Most of us who have been in longer than one cycle are looking for this run's new high, not the new bottom; most of us are only considering selling now if we are all in and don't hold cash. Then perhaps we are cashing out what we need to pay bills and buy stuff, but we are not looking to get out; some may still be adding to our bags via dollar cost average (DCA).
I will not give anyone investment advice, but I will share what I am doing and my reasoning.
But first, one of the most important things to recognize is that things are changing. You can research past trends, look at charts, and listen to analysts all day. Still, you need to consider some macroeconomic factors, fundamental changes regarding institutional money and its impact on the supply, and global and national factors.
In this context, I want to acknowledge that we are in a period of great uncertainty. National and individual debt is soaring, and inflation rates have been alarmingly high. These are just a couple of factors that give us reasons to be concerned about the future of our economy.

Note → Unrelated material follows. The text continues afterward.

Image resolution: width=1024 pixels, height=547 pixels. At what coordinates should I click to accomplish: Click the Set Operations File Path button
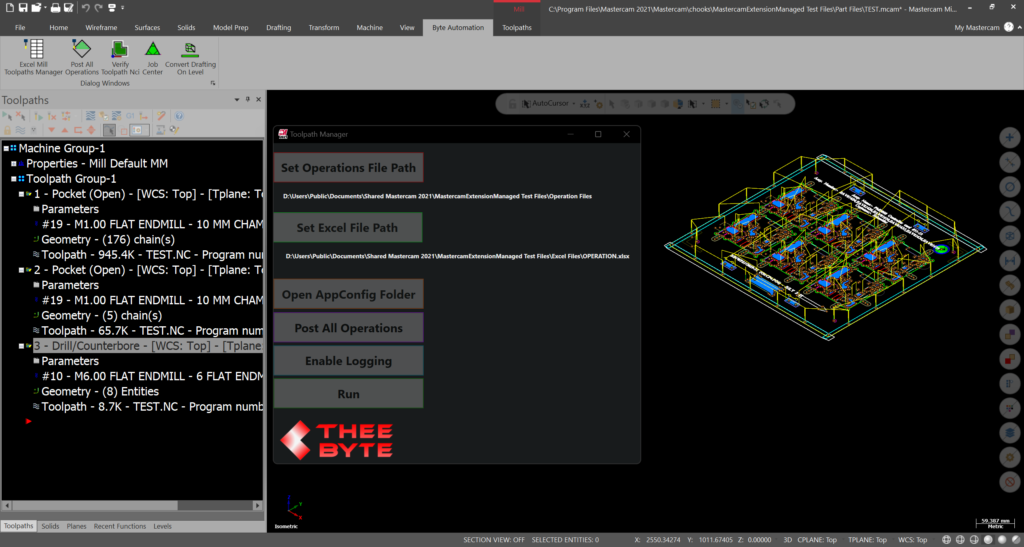click(348, 168)
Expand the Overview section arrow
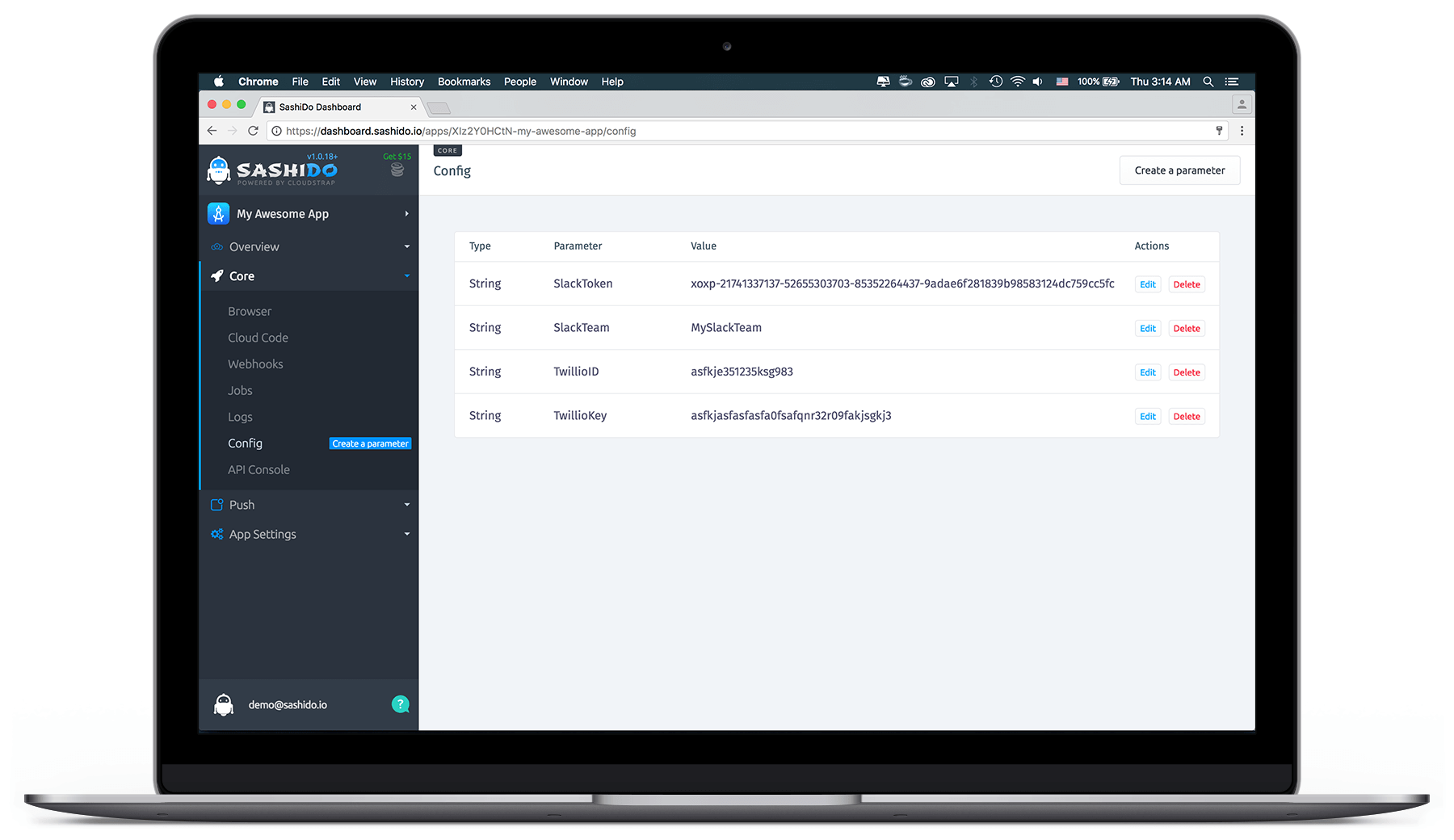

Despite these challenges, there are silver linings that provide a glimmer of hope for investors. The job market has shown resilience, with solid job numbers being reported. The stock market has also reached new highs, signaling investor confidence in certain sectors. This juxtaposition of high negatives and positives creates a unique and confusing landscape for investors, making it difficult to discern whether we are in a recession, heading into one, or coming out of one.
Oh, and there is also the fact that Bitcoin is a finite digital asset that many view as a place to preserve wealth, a digital gold. Time will tell if this is true. The larger the market cap gets, the more it becomes true: preservation of wealth against government currencies.
Amidst this uncertainty, the acceptance of 11 spot BTC ETFs has changed the game. The SEC requires these ETFs to have physical custody of the Bitcoin, of which eight of the eleven are held by Coinbase as the custodian. This requirement ensures that this Bitcoin is not used to manipulate the market.
The Spot ETFs have created legitimacy on Wall Street and made BTC easy to have exposure to without creating new accounts or taking any risks outside of traditional investing through a broker. Much of this demand is intended for something other than day trading. It is being taken off the market and added to portfolios, significantly different from past market behaviors.
With institutional players buying more Bitcoin weekly than miners can mine—BlackRock alone is buying 10X more Bitcoin than miners can produce—the supply of Bitcoin on exchanges for sale is shrinking. Then you add Bitcoin's built-in supply halving, which happens every four years and is approaching in just over a month, and we have a perfect storm for a parabolic run.
When it comes to my personal investment strategy, there's a caveat. I'm not actively buying much at the moment because, to be frank, I massively overleveraged with borrowed money and went all in already, leaving me with little to no spare capital to invest. However, I have made some strategic moves with my portfolio.
On a few occasions, I've sold some of my altcoins and either reinvested the proceeds during a dip to buy them back or funneled them into Bitcoin. This approach has allowed me to take advantage of market fluctuations and optimize my holdings without injecting additional capital.
One important consideration for investors is to weigh the upside versus the downside potential. If you got in very early, these current prices might seem high enough to sell and take your profits. However, remember that others are entering the market for the first time right now, believing that these are low enough prices to see substantial gains in the future.
The question then becomes, will newer investors buying in now be able to achieve substantial gains? If you believe in Bitcoin's continued upside potential, it is logical to continue accumulating rather than selling. This decision should be based on your analysis of the market's trajectory and your confidence in the long-term growth of Bitcoin and other more speculative cryptocurrencies.
It's a delicate balance between taking profits and maintaining a position for future growth. Every investor's situation is unique, and what makes sense for one may not be for another. Before making any decisions, it's important to assess your investment goals, risk tolerance, and overall market conditions.
When managing your portfolio, periodically imagine you have liquidated all your investments and are holding 100% cash. Then, reevaluate the current valuations of your stocks and cryptocurrencies and consider how you would allocate your assets under these new conditions. This exercise can provide a fresh perspective and help you adjust your portfolio to reflect your current investment strategy and market conditions.
Nothing I say should be considered investment advice; if I were giving it, I would advise against following my lead and suggest a more balanced approach that includes greater diversification.
Ultimately, whether you choose to sell, buy, or hold, the key is to have a clear strategy and make informed decisions based on thorough research and analysis, never emotional knee-jerk reactions. As we navigate these volatile waters, staying informed and adaptable is necessary to capitalize on the opportunities in the ever-evolving world of cryptocurrencies.